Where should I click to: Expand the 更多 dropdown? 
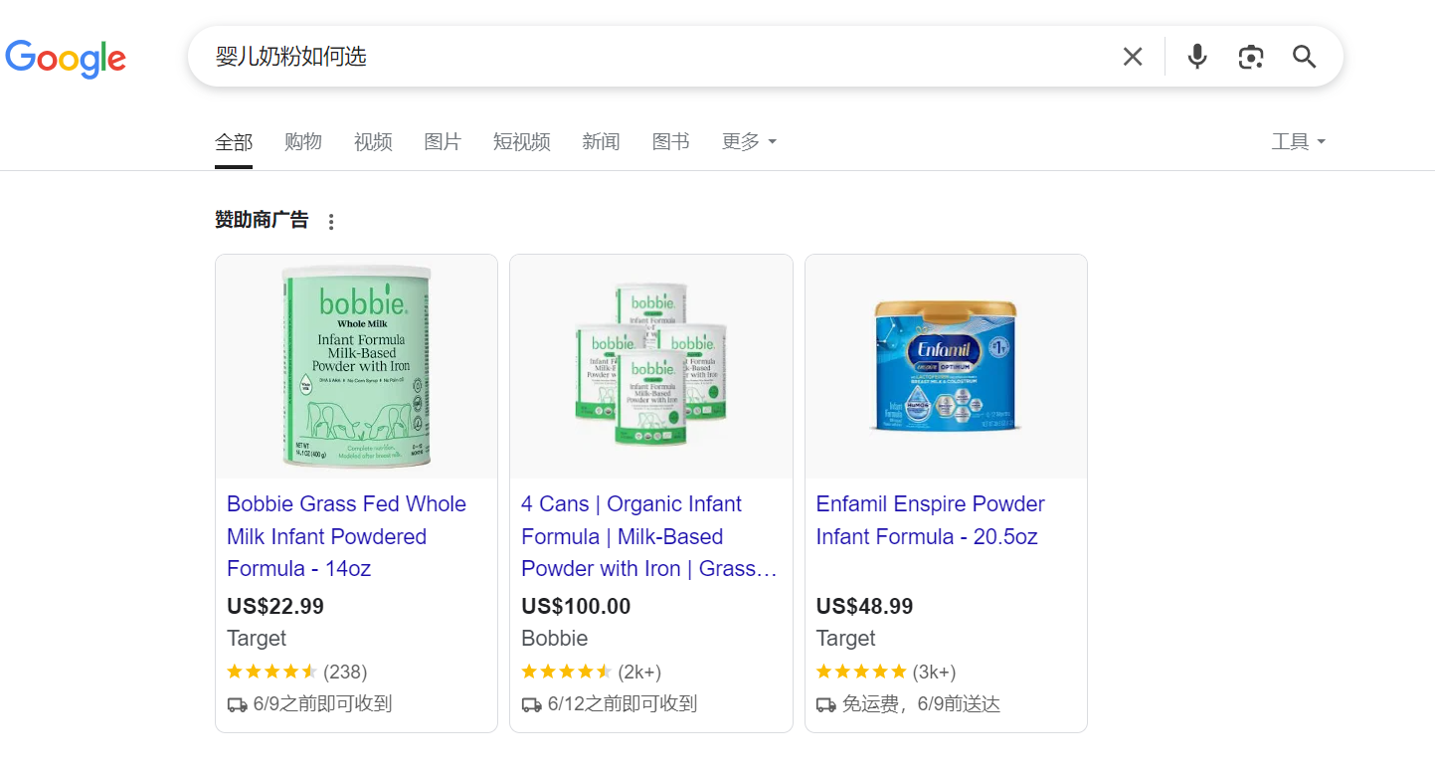point(749,141)
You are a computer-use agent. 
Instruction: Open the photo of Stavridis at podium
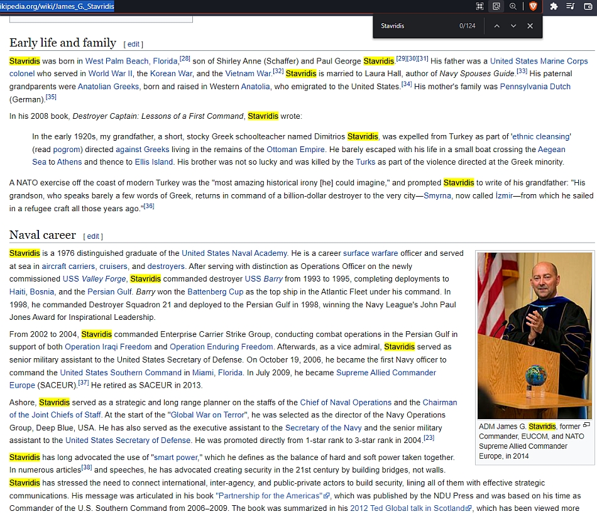[534, 335]
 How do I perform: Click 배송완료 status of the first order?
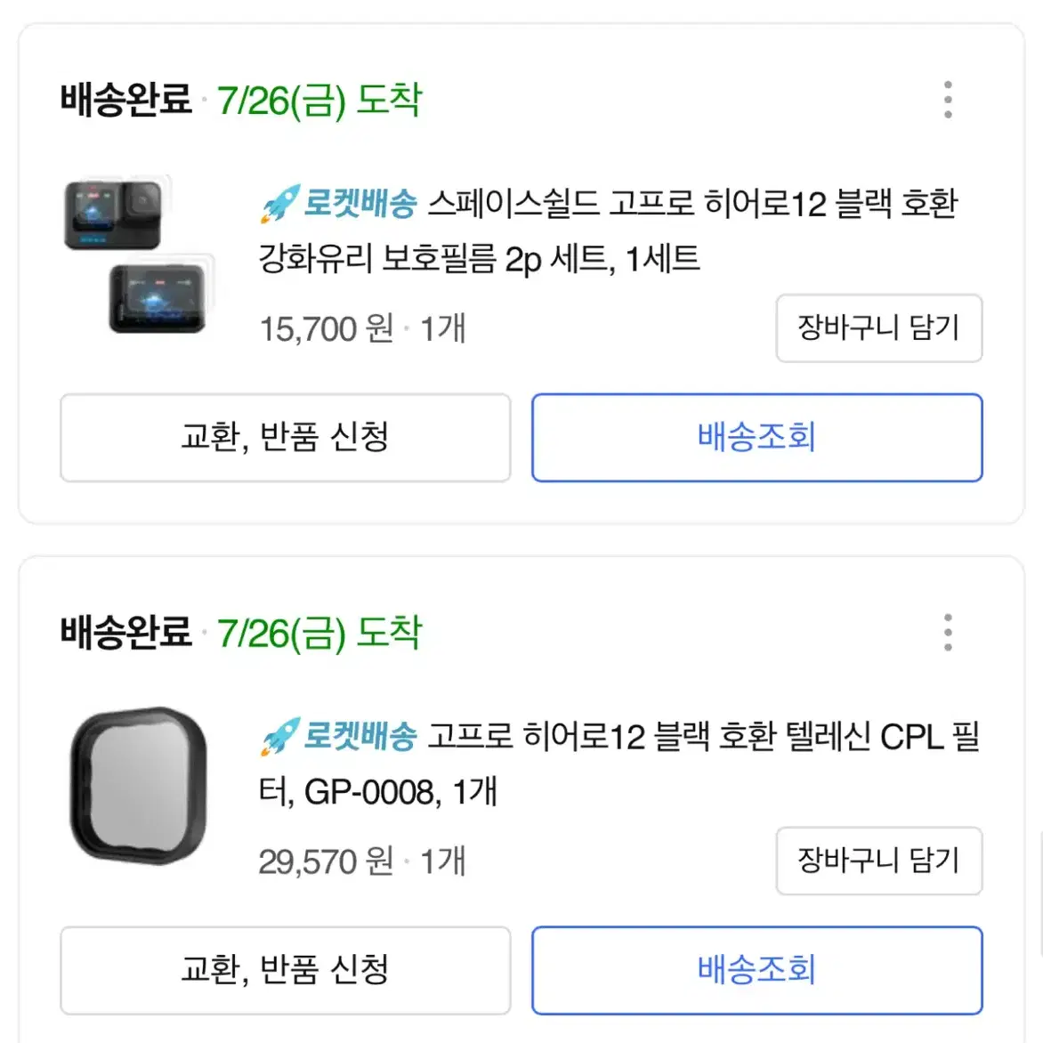coord(125,100)
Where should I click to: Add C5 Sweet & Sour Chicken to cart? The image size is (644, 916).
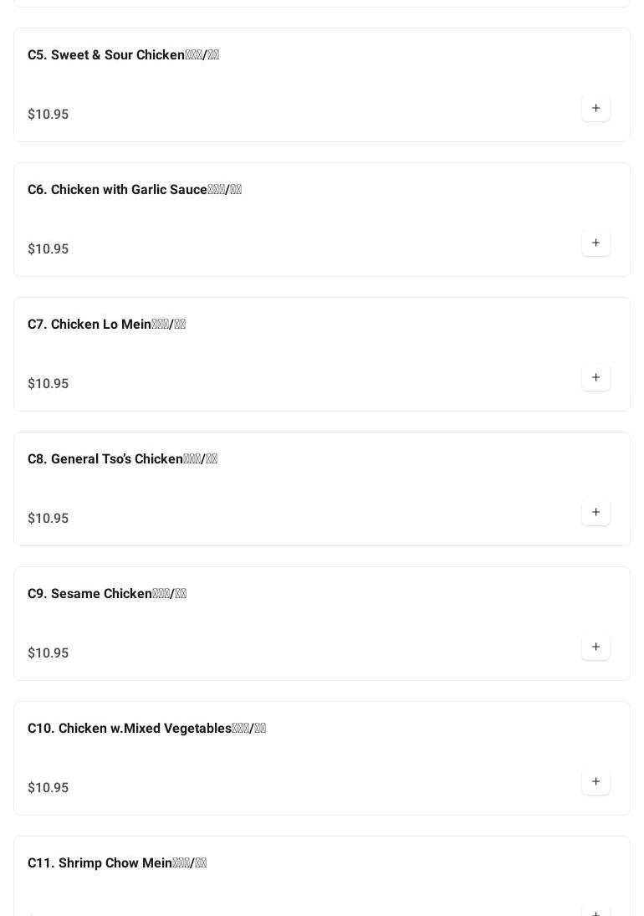(x=595, y=109)
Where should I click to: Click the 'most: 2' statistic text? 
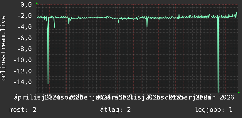pyautogui.click(x=23, y=110)
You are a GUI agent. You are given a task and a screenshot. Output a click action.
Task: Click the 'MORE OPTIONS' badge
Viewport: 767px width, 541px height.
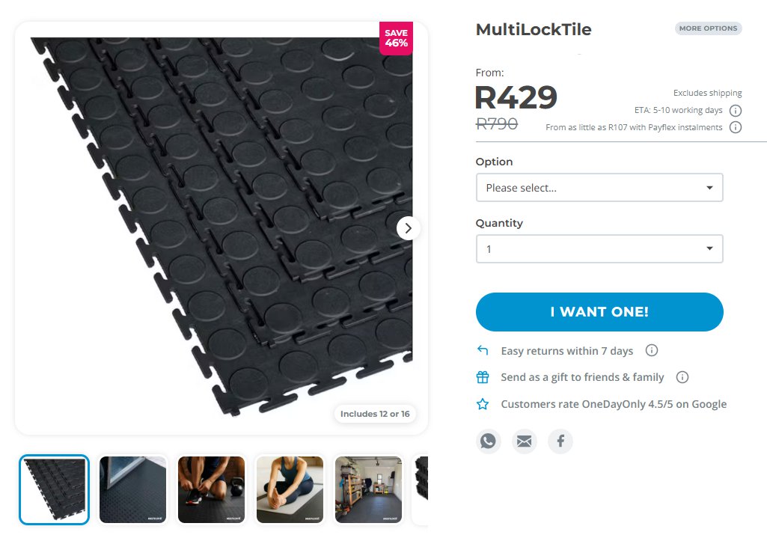tap(708, 28)
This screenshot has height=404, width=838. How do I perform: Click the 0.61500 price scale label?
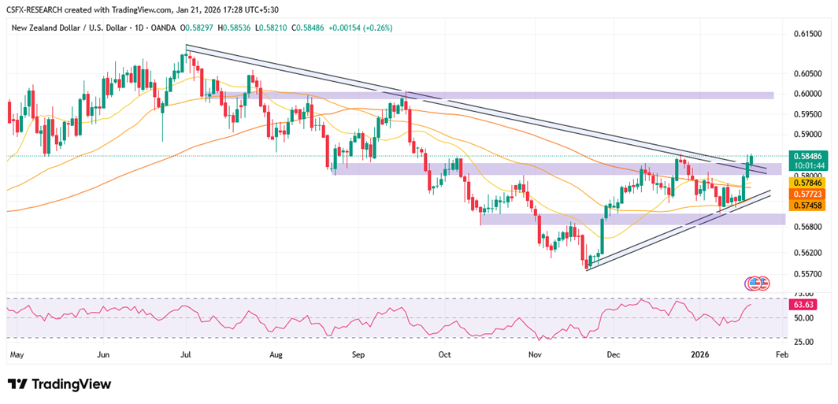click(x=807, y=34)
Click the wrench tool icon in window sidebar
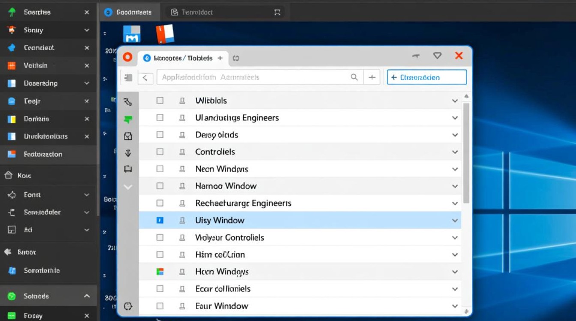 click(x=128, y=102)
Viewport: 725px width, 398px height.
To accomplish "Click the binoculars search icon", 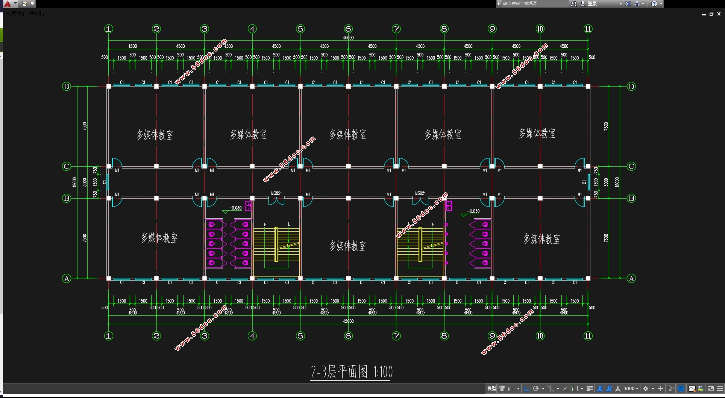I will coord(574,4).
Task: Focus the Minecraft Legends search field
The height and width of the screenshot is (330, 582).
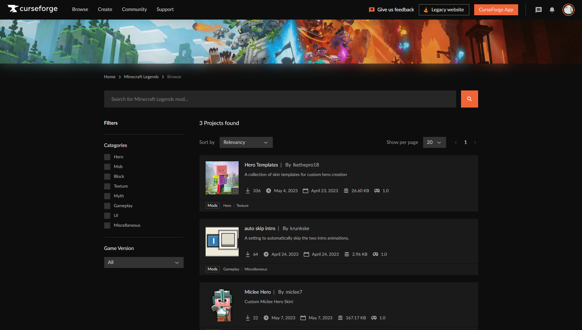Action: [280, 99]
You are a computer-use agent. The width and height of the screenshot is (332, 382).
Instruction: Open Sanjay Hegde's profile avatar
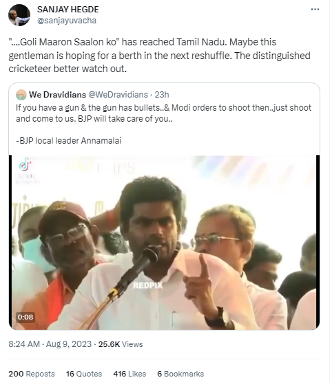[x=19, y=15]
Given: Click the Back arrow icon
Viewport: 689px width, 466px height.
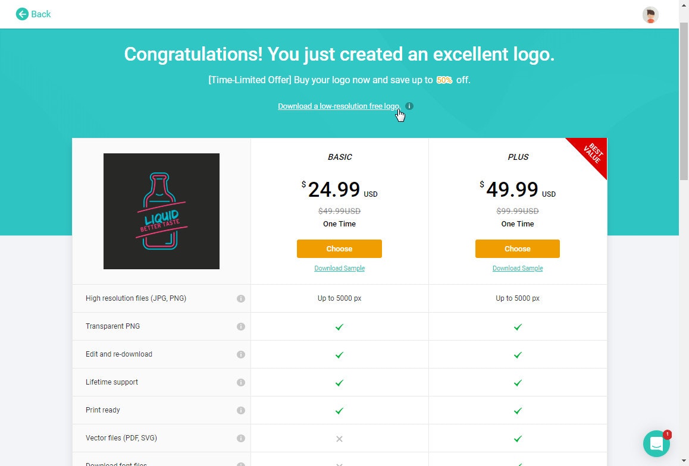Looking at the screenshot, I should pos(21,14).

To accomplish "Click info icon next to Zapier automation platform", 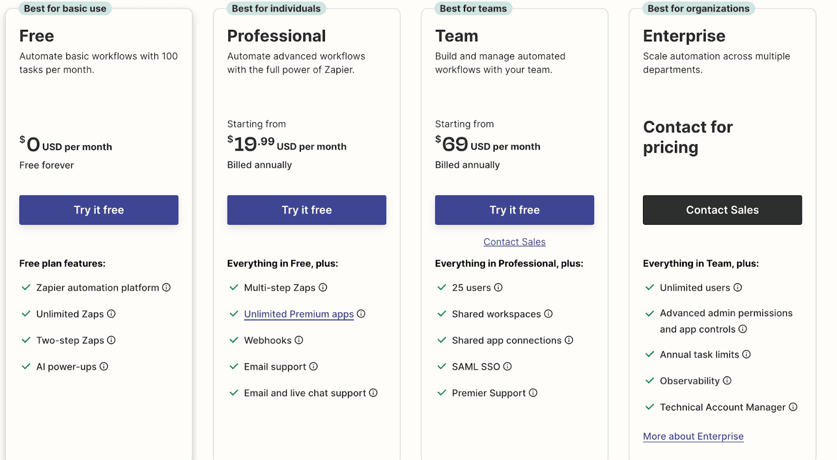I will (166, 288).
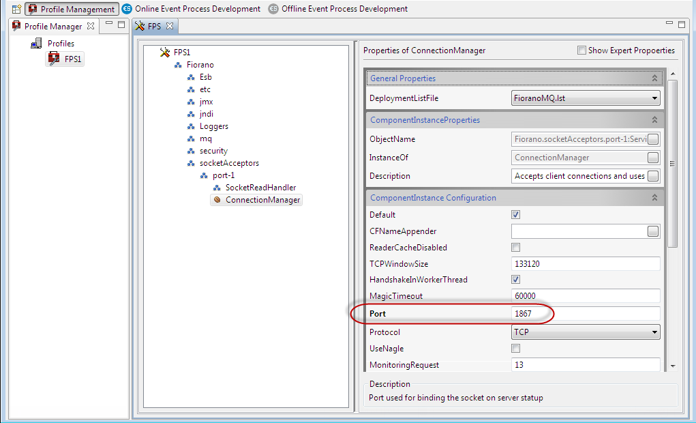
Task: Click the Port value input field
Action: pos(585,314)

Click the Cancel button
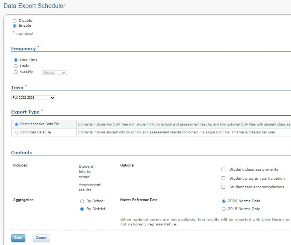click(x=41, y=238)
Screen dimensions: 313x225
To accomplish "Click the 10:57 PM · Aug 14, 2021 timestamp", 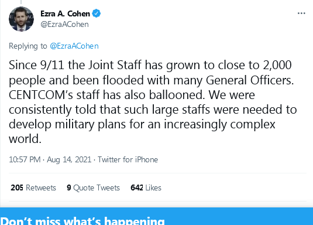I will 50,159.
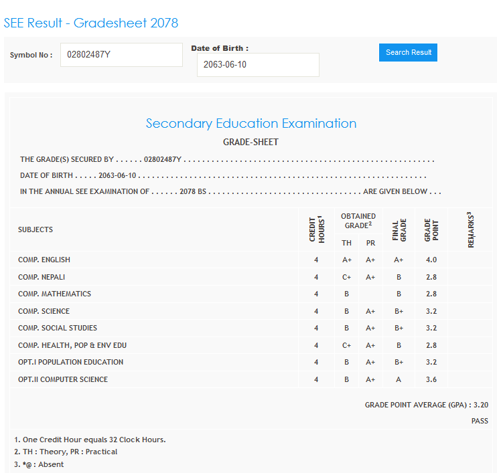Click the Symbol No label
Screen dimensions: 497x473
tap(31, 55)
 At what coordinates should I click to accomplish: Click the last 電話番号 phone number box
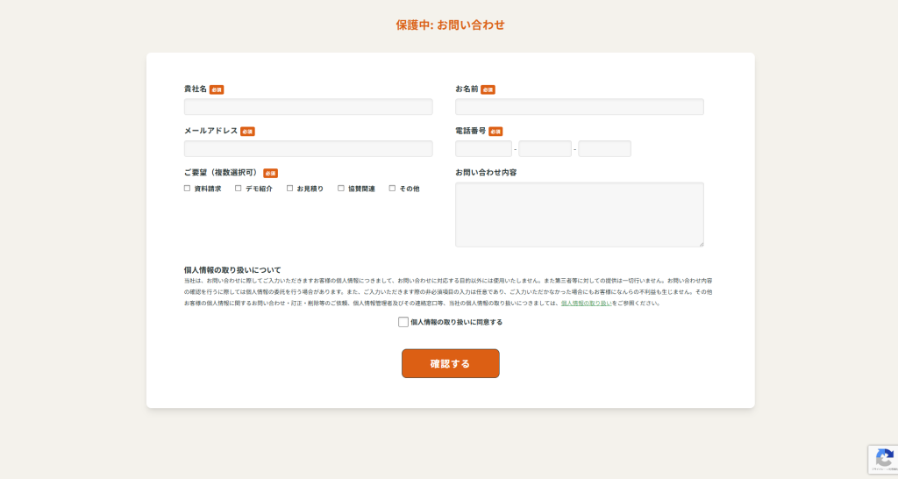coord(604,149)
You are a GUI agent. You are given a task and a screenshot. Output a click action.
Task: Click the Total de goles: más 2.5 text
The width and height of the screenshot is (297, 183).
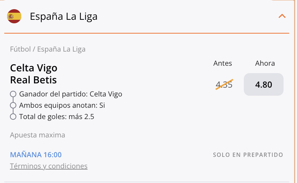(x=57, y=117)
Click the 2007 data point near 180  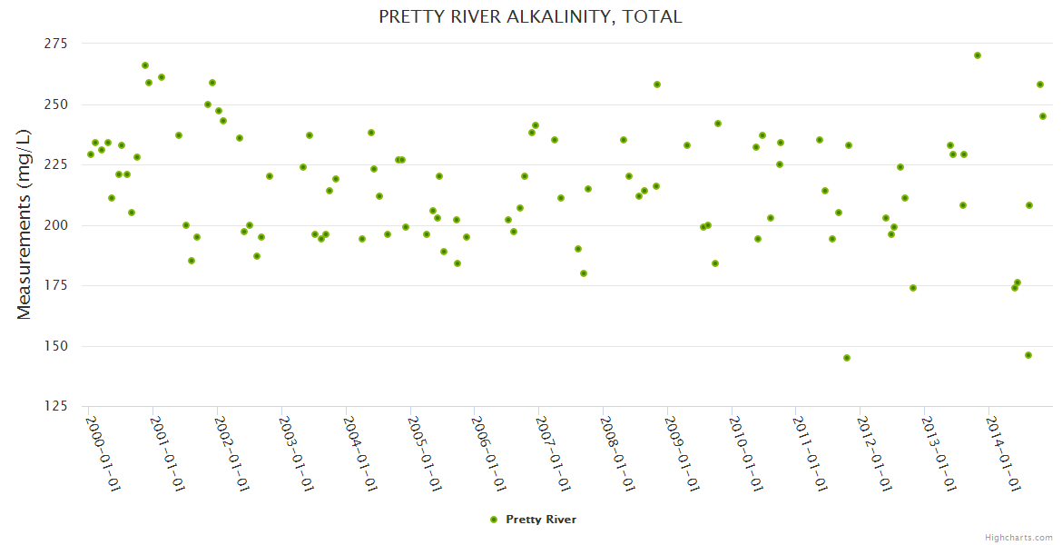coord(584,273)
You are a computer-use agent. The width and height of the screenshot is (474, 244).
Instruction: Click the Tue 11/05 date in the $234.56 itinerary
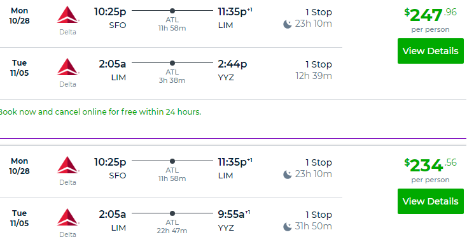tap(19, 219)
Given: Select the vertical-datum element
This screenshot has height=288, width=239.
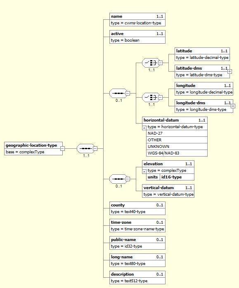Looking at the screenshot, I should click(x=168, y=191).
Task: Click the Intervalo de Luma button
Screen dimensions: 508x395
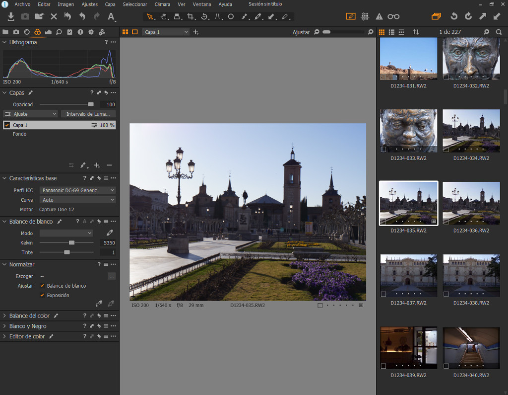Action: pos(88,114)
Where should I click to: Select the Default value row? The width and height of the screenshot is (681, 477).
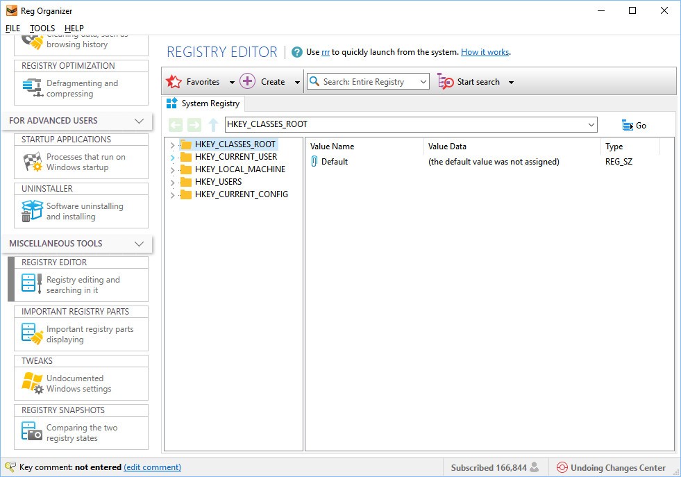tap(334, 162)
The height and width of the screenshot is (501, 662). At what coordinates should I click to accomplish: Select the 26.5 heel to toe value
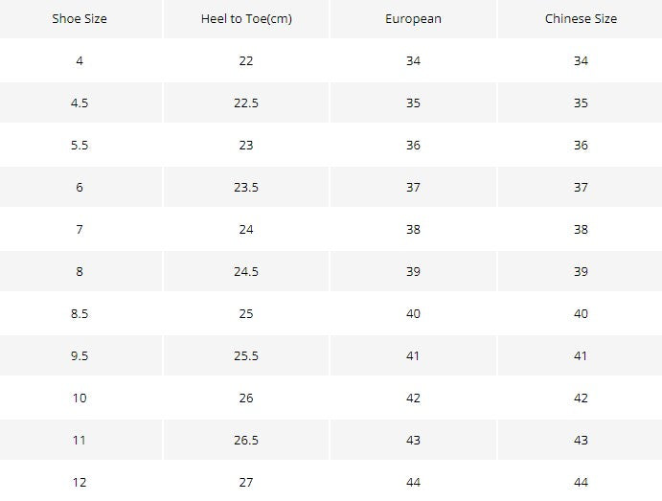246,441
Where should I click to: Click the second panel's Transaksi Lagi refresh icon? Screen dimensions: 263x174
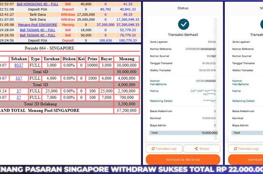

WHAT YOU WILL DO
With pictures omitted, reproduce exactly the lines from the line containing "Where should I click to: Select" through the end of the data above.

SOLUTION TO THIS PROBLEM
Where should I click to: Select the Default value row? The width and height of the screenshot is (681, 477).
tap(334, 162)
The height and width of the screenshot is (501, 662). At what coordinates should I click to accomplish: Select the 26.5 heel to toe value
246,441
Where should I click to: Click the second panel's Transaksi Lagi refresh icon? Screen dimensions: 263x174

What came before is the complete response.